§ **Teks yang Diberikan**:
Pajak Daerah dan Stabilitas Sosial: Antara Ambisi Fiskal dan Gelombang Protes

- Penulis

Jumat, 22 Agustus 2025 - 18:25 WIB

facebook twitter whatsapp telegram line copy

URL berhasil dicopy

facebook icon twitter icon whatsapp icon telegram icon line icon copy

URL berhasil dicopy

djourno.id–Di sebuah ruang rapat virtual, wajah-wajah tegang para bupati dan wali kota Sulawesi Selatan terpampang di layar Zoom. Hari itu, 20 Agustus 2025, Forum Koordinasi Pimpinan Daerah (Forkopimda) digelar. 

Gubernur Andi Sudirman Sulaiman membuka pembahasan dengan nada serius. Ia mengingatkan para kepala daerah agar tidak gegabah menaikkan pajak daerah.

“Jangan sampai upaya meningkatkan PAD justru menciptakan ancaman baru bagi stabilitas,” ujarnya tegas.

Pernyataan itu bukan sekadar peringatan administratif. Ia lahir dari gelombang keresahan yang dalam beberapa bulan terakhir meletup di berbagai daerah di Indonesia: rakyat turun ke jalan, kantor pemerintah dipenuhi aksi protes, bahkan bentrokan pecah hanya karena sebuah angka di lembar tagihan Pajak Bumi dan Bangunan (PBB).

§ **Cuplikan Baris**:

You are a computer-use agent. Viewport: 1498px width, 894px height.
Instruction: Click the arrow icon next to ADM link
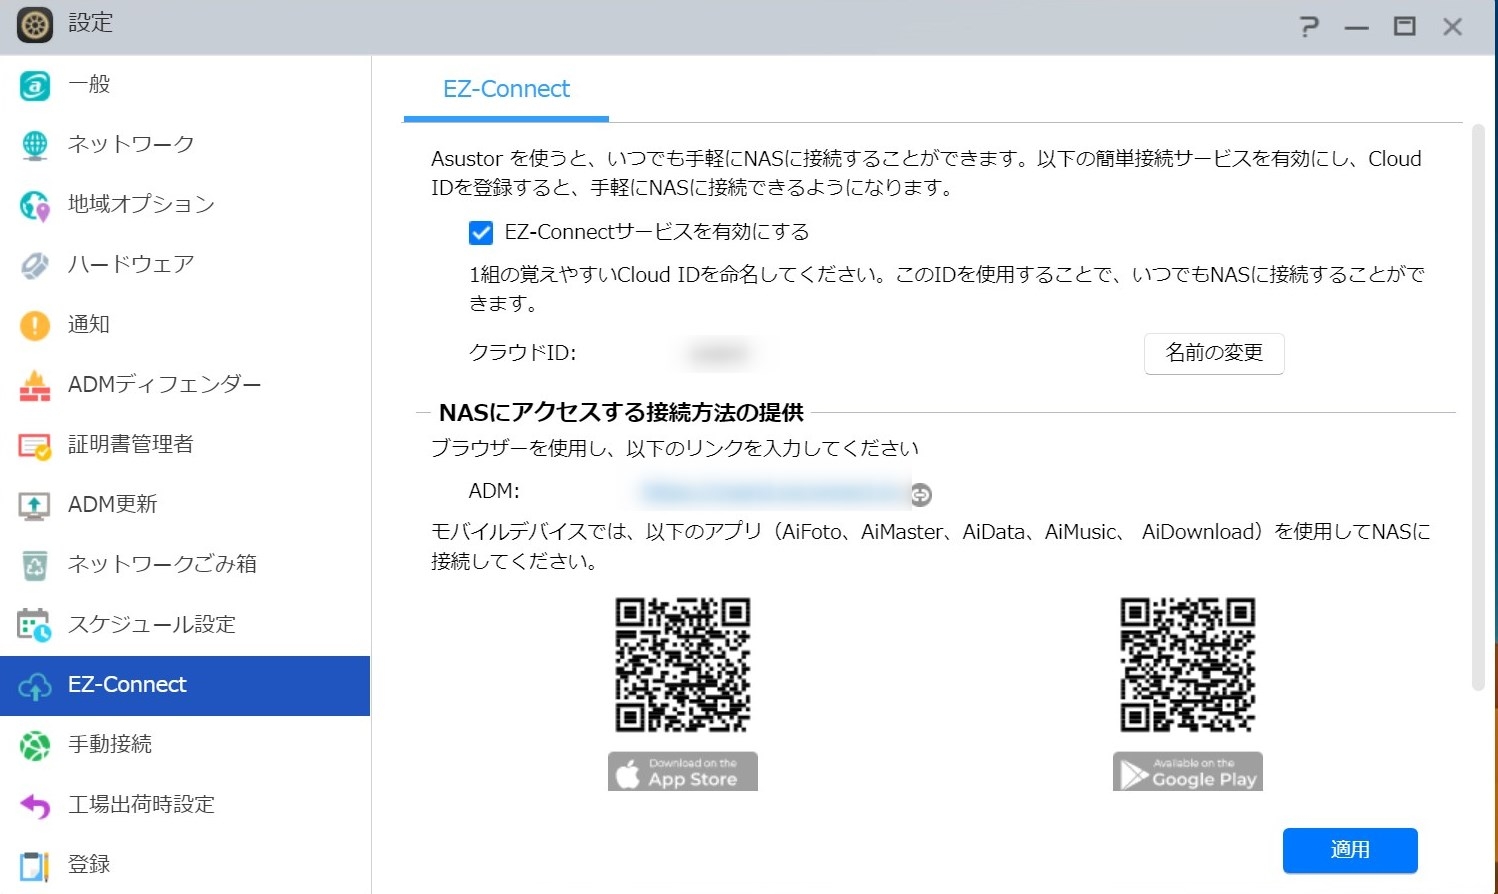coord(921,494)
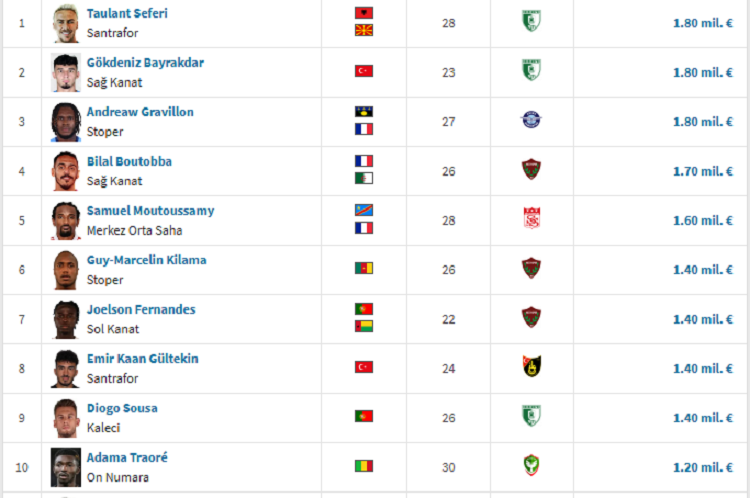Viewport: 750px width, 498px height.
Task: Open the club crest in Taulant Seferi's row
Action: click(531, 22)
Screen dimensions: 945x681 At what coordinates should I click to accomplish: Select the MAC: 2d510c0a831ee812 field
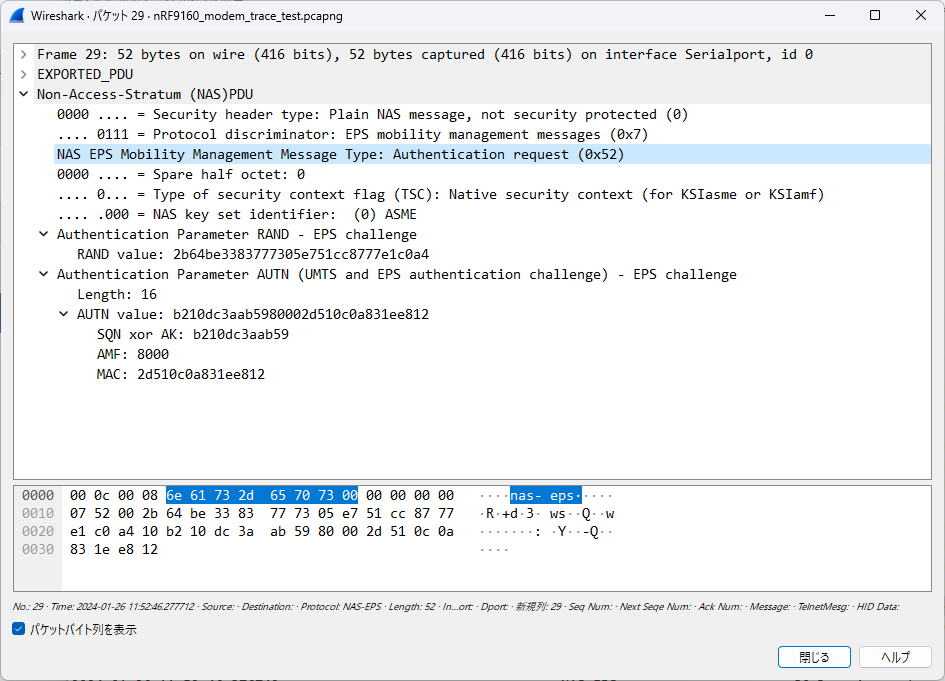(181, 374)
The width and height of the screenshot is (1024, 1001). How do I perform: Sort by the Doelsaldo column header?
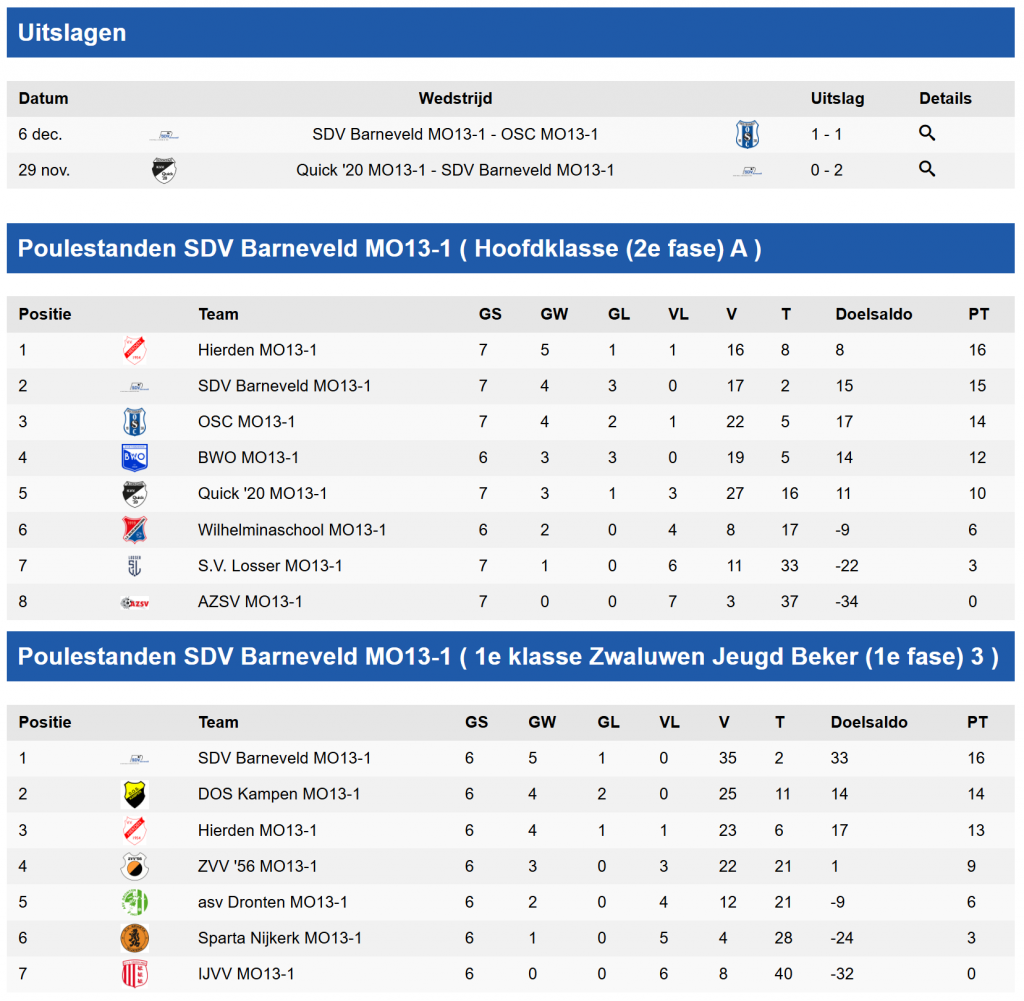873,313
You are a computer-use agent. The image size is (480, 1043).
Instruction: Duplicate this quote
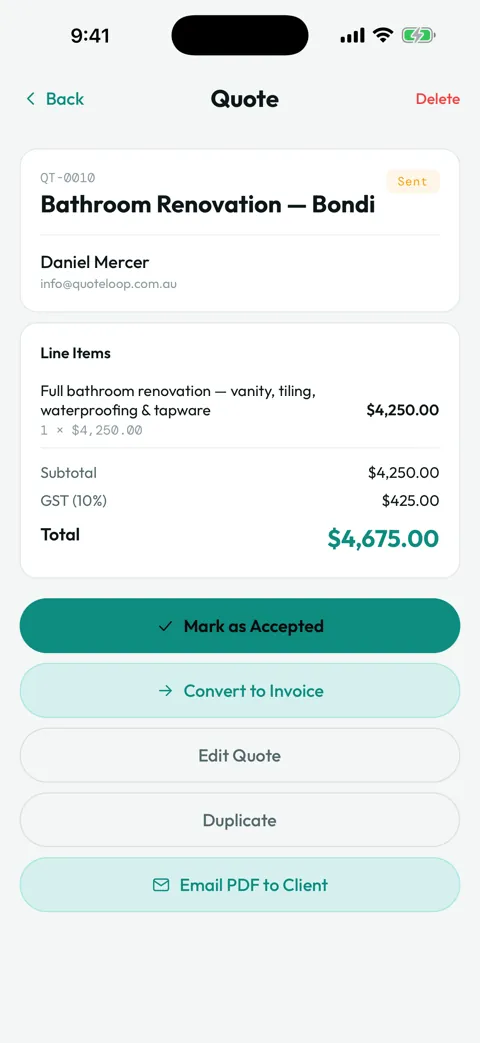tap(240, 820)
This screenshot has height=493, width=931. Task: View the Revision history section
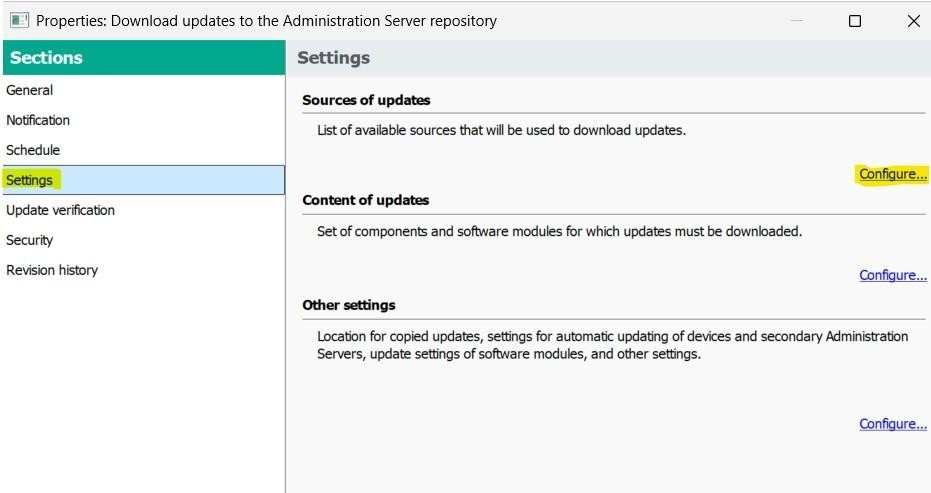pos(52,270)
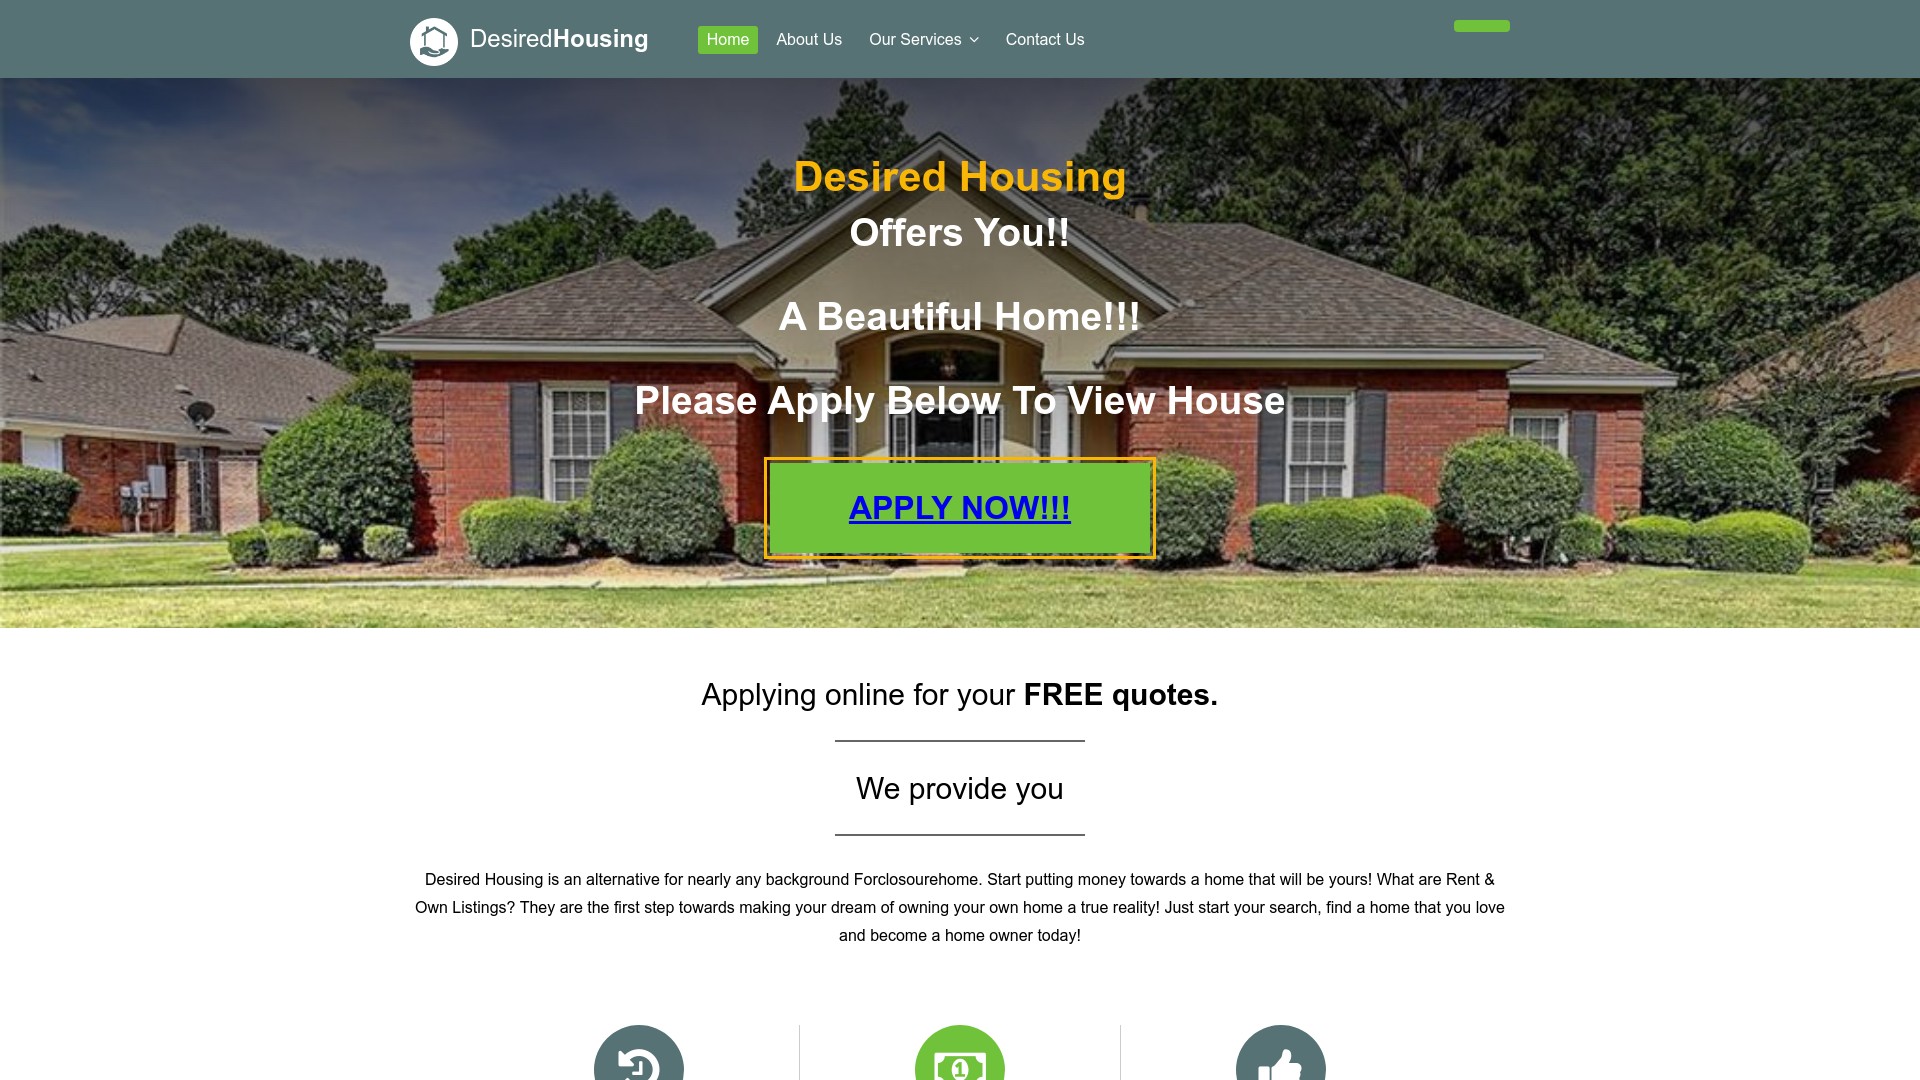
Task: Select the Contact Us menu item
Action: (x=1044, y=40)
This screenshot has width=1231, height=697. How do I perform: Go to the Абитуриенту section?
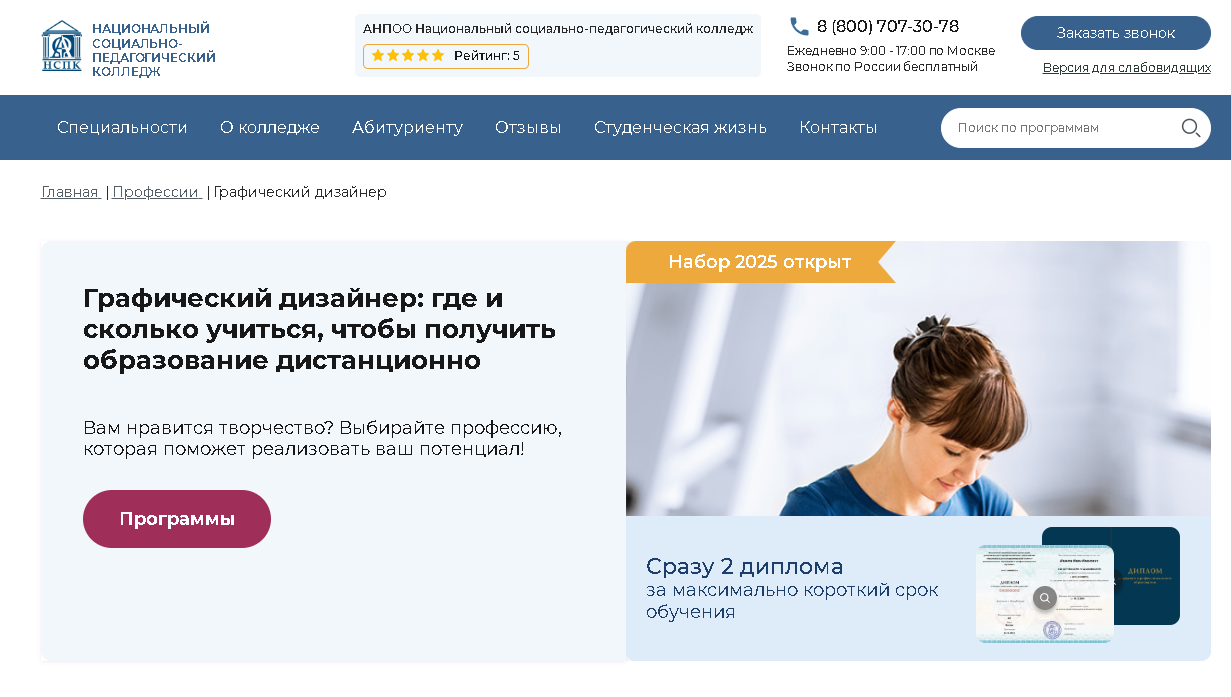pyautogui.click(x=407, y=128)
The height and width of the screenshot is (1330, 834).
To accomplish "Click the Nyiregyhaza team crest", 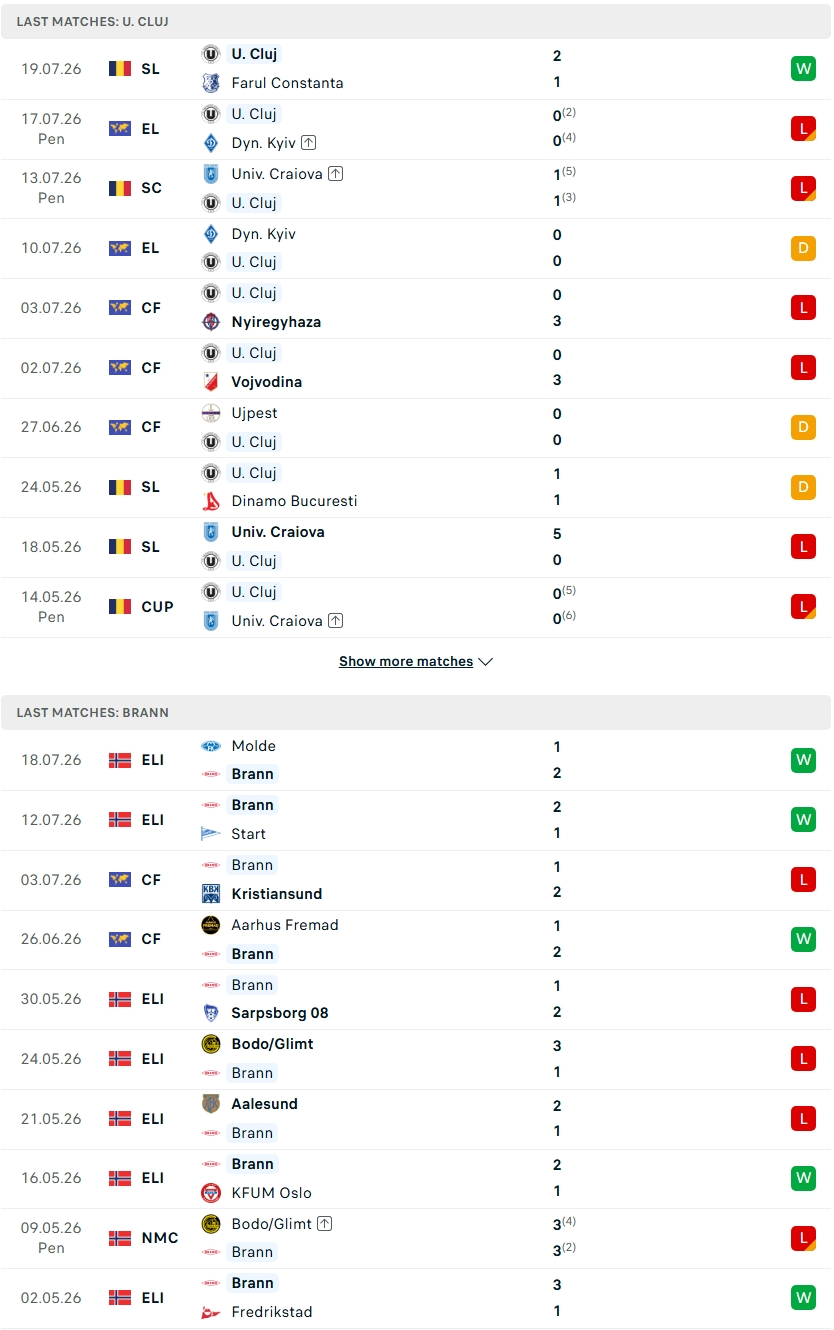I will click(211, 322).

§ **Yang Perlu Dikerjakan**: Tulis lanjutan teks berita tentang pajak daerah dan stabilitas sosial, dimulai setelah kalimat terakhirnya.

§ **Hasil Latihan**:
Kisah ini membuka kembali dilema klasik dalam tata kelola daerah: bagaimana menyeimbangkan ambisi fiskal dengan daya tahan masyarakat.

Gelombang Protes: Dari Pati hingga Bone

Suasana paling panas datang dari Kabupaten Pati, Jawa Tengah. Pada awal Agustus, pemerintah daerah memutuskan kenaikan PBB-P2 hingga 250 persen. 

Bupati Sudewo, dengan nada menantang, bahkan sempat berkata bahwa ia siap menghadapi protes 50 ribu orang. Pernyataan itu menjadi api yang menyulut amarah.

Pada 13 Agustus 2025, ribuan warga tumpah ruah ke jalan. Spanduk protes membentang, suara orator menggema, dan bentrokan tak terelakkan. 

DPRD Pati pun membentuk panitia khusus hak angket. Setelah tekanan publik kian kuat, pemerintah akhirnya membatalkan kebijakan itu.

Tak jauh berbeda, Kabupaten Bone di Sulawesi Selatan juga bergolak. Mahasiswa HMI memimpin aksi demonstrasi menolak kenaikan PBB yang mereka sebut mencapai 300 persen.

Bapenda Bone buru-buru meluruskan: kenaikan resmi hanya 65 persen, dihitung dari Zona Nilai Tanah (ZNT) yang dikeluarkan Badan Pertanahan Nasional. 

Namun, minimnya sosialisasi membuat publik merasa dibohongi. Bentrokan dengan aparat pecah, dan DPRD terpaksa turun tangan berjanji mengevaluasi kebijakan.

Di Kabupaten Semarang, Cirebon, dan Jombang, kisah serupa berulang. Di Semarang, warga melaporkan tagihan yang melonjak hingga 400 persen. 

Protes bermunculan, mulai dari petisi hingga unjuk rasa di balai kota. Dari Jawa hingga Sulawesi, pola yang sama tampak jelas: kenaikan pajak tanpa komunikasi yang baik melahirkan gelombang penolakan.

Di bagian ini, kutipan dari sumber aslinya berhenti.